TAOCP 1.2.11.2 Exercise 5

Section 1.2.11.2: Euler's Summation Formula

Exercise 5. [HM30] Given that

$$ n! = \kappa \sqrt{n}\left(\frac{n}{e}\right)^n\left(1+O!\left(\frac{1}{n}\right)\right), $$

show that $\kappa=\sqrt{2\pi}$ by using Wallis's product.

Verified: yes
Solve time: 59s

Setup

Assume

$$ n! = \kappa \sqrt{n}\left(\frac{n}{e}\right)^n\left(1+O!\left(\frac{1}{n}\right)\right) \tag{1} $$

for a constant $\kappa>0$.

Define the central binomial coefficient

$$ \binom{2n}{n} = \frac{(2n)!}{(n!)^2}. \tag{2} $$

Substituting (1) into (2) gives an asymptotic expression for $\binom{2n}{n}$ in terms of $\kappa$.

Wallis’s product implies the classical asymptotic relation

$$ \binom{2n}{n} = \frac{4^n}{\sqrt{\pi n}}\left(1+O!\left(\frac{1}{n}\right)\right). \tag{3} $$

The task is to determine $\kappa$ by comparing (2) with (3).

Solution

From (1),

$$ (2n)! = \kappa \sqrt{2n}\left(\frac{2n}{e}\right)^{2n}\left(1+O!\left(\frac{1}{n}\right)\right). \tag{4} $$

Also,

$$ (n!)^2 = \kappa^2 n \left(\frac{n}{e}\right)^{2n}\left(1+O!\left(\frac{1}{n}\right)\right), \tag{5} $$

since multiplying two factors of the form $1+O(1/n)$ preserves the same order of error.

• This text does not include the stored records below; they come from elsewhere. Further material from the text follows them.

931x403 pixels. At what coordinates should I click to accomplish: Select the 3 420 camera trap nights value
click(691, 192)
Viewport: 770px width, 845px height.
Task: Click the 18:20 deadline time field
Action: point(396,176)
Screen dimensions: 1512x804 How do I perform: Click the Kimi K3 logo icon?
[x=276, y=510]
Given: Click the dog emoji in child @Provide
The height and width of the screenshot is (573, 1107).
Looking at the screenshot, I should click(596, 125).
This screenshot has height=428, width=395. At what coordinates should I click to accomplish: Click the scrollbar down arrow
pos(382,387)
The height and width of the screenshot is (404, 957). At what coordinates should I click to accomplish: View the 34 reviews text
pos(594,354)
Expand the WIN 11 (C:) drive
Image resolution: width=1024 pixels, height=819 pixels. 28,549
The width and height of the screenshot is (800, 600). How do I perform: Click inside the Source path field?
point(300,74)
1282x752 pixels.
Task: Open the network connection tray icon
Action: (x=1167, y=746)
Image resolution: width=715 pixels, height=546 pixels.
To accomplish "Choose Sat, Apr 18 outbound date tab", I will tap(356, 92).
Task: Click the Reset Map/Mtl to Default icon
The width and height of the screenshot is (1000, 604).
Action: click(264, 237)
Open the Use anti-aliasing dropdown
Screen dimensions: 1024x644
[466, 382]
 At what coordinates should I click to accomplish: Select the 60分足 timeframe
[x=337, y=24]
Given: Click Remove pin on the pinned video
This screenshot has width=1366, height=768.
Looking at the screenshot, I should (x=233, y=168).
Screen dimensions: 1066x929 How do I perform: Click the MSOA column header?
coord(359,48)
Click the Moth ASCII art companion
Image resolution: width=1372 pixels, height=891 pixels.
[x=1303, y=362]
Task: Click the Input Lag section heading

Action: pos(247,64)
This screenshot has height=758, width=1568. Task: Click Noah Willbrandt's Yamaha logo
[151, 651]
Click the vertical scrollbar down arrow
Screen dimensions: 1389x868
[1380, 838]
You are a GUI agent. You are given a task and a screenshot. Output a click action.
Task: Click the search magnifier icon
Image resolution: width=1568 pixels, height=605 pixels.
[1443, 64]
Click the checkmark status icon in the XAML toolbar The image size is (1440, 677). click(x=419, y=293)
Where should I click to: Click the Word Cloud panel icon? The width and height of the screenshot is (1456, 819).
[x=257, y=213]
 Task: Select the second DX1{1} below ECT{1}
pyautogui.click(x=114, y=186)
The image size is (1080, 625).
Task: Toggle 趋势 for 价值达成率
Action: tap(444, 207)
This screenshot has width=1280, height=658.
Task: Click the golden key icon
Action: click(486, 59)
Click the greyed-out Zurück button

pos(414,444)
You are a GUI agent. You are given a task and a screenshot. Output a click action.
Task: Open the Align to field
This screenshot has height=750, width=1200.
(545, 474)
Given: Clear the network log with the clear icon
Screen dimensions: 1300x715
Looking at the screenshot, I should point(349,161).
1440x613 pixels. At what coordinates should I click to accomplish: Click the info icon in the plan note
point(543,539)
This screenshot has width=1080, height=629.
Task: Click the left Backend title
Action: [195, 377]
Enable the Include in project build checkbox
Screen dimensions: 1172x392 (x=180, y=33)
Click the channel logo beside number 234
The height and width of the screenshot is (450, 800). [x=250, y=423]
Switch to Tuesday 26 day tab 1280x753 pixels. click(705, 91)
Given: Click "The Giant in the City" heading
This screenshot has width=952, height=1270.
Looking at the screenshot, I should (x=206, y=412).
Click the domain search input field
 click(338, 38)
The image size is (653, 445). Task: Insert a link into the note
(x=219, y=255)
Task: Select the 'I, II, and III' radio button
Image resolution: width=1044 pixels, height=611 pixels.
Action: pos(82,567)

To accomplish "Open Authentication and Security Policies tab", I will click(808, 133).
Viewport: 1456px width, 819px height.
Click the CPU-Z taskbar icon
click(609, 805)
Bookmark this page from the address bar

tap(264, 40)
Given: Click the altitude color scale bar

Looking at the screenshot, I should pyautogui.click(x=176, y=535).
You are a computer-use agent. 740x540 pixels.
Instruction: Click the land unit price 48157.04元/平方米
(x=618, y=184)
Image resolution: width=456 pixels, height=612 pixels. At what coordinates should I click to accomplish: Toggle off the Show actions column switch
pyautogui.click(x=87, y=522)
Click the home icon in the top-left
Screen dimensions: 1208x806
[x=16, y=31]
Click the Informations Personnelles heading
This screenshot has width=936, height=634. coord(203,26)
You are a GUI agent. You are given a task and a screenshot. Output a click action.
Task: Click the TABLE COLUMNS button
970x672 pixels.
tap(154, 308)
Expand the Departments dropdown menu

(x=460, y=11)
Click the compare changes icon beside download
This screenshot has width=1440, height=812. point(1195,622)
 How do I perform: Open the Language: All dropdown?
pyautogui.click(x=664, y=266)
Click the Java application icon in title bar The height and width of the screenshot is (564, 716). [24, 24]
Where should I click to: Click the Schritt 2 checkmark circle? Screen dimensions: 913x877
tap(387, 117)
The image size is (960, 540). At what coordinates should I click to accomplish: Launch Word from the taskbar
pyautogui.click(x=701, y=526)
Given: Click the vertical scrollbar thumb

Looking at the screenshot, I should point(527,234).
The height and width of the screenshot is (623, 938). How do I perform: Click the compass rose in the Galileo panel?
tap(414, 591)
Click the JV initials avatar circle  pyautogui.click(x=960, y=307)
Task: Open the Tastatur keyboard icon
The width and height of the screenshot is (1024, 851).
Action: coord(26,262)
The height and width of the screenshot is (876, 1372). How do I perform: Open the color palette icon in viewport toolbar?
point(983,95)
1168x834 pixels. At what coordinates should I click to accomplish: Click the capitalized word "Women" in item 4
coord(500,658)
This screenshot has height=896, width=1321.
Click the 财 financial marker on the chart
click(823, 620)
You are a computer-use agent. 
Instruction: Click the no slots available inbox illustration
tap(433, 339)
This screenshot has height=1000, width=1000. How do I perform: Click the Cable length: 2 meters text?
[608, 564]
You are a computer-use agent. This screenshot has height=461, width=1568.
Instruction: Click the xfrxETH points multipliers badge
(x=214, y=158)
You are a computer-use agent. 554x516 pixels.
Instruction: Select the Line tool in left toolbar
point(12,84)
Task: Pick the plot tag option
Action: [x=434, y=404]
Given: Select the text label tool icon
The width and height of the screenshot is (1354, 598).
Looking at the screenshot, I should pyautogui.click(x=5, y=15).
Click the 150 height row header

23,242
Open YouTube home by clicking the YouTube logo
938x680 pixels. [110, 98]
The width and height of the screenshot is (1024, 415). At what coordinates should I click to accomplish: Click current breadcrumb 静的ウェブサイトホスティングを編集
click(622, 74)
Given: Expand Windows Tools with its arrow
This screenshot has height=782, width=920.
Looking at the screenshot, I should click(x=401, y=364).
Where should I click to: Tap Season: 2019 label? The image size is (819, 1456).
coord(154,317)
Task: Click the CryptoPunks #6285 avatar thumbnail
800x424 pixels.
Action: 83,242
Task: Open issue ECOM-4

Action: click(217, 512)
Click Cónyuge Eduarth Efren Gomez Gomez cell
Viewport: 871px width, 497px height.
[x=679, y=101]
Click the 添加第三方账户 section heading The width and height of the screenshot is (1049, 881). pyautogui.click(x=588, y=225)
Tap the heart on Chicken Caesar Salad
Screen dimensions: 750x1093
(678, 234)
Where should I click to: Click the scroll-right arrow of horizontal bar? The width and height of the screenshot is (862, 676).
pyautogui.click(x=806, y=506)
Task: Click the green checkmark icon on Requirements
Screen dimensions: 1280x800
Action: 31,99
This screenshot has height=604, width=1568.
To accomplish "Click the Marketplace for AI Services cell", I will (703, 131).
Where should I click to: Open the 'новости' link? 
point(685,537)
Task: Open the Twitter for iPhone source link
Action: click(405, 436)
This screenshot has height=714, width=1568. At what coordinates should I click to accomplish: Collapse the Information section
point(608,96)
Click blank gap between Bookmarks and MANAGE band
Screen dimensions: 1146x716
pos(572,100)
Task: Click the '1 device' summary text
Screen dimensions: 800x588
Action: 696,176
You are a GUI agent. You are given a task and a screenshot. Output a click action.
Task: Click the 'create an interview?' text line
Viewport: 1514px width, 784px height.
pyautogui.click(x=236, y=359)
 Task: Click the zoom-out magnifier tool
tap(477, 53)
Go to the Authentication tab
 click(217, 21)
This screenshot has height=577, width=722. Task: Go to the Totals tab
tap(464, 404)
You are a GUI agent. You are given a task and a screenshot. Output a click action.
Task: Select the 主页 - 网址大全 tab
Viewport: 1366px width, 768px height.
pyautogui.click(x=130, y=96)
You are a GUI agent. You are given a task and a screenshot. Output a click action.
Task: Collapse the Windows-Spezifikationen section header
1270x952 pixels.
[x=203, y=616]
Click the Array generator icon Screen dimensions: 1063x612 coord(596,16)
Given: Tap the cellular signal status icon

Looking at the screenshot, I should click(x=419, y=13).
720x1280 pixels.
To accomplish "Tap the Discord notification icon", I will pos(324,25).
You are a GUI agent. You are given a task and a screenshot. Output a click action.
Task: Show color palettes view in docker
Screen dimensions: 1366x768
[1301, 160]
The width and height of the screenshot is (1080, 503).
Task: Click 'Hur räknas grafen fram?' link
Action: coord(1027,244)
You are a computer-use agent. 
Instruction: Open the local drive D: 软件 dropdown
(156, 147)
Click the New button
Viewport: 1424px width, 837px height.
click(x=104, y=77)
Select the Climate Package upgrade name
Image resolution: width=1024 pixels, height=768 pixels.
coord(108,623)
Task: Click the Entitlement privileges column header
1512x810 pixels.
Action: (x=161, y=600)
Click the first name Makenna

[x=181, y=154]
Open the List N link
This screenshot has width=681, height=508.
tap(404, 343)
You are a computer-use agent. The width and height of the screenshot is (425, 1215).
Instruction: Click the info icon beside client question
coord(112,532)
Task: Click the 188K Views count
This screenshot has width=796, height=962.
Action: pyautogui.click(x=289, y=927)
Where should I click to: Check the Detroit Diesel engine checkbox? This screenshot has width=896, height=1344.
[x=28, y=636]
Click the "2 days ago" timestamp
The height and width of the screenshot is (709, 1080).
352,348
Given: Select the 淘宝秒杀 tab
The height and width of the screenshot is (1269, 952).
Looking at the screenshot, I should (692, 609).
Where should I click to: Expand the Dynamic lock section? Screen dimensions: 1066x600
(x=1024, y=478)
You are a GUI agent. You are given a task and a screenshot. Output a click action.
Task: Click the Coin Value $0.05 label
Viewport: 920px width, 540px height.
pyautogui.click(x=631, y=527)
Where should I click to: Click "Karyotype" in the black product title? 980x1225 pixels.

Dividing (4) by (5) yields

$$ \binom{2n}{n} = \frac{\kappa \sqrt{2n}}{\kappa^2 n} \cdot \frac{(2n)^{2n}}{n^{2n}} \cdot \left(1+O!\left(\frac{1}{n}\right)\right). \tag{6} $$

Each factor is simplified separately.

First,

$$ \frac{\kappa \sqrt{2n}}{\kappa^2 n} = \frac{\sqrt{2}}{\kappa \sqrt{n}}. \tag{7} $$

Second,

$$ \frac{(2n)^{2n}}{n^{2n}} = 2^{2n} = 4^n. \tag{8} $$

Substituting (7) and (8) into (6) gives

$$ \binom{2n}{n} = \frac{4^n}{\sqrt{n}} \cdot \frac{\sqrt{2}}{\kappa} \left(1+O!\left(\frac{1}{n}\right)\right). \tag{9} $$

From Wallis’s product, the central binomial coefficient satisfies

$$ \binom{2n}{n} = \frac{4^n}{\sqrt{\pi n}} \left(1+O!\left(\frac{1}{n}\right)\right). \tag{10} $$

Comparing the leading constant factors in (9) and (10) gives

$$ \frac{\sqrt{2}}{\kappa} = \frac{1}{\sqrt{\pi}}. \tag{11} $$

Solving (11) yields

$$ \kappa = \sqrt{2\pi}. $$

This completes the proof. ∎

Verification

From (9), the dependence on $n$ in the leading term is $4^n n^{-1/2}$, matching the structure in (10). The remaining multiplicative constant in (9) is $\sqrt{2}/\kappa$, and in (10) it is $1/\sqrt{\pi}$. Equality of asymptotic expressions requires equality of these constants, since any discrepancy would produce a nonvanishing multiplicative factor in the ratio of the two sides as $n \to \infty$.

Notes

Wallis’s product

$$ \prod_{k=1}^{\infty} \frac{4k^2}{4k^2-1} = \frac{\pi}{2} $$

is equivalent to (10) through standard finite truncation identities for central binomial coefficients. The constant $\kappa$ is therefore determined uniquely by consistency between Stirling-type asymptotics and the evaluation of $\pi$ via Wallis’s infinite product.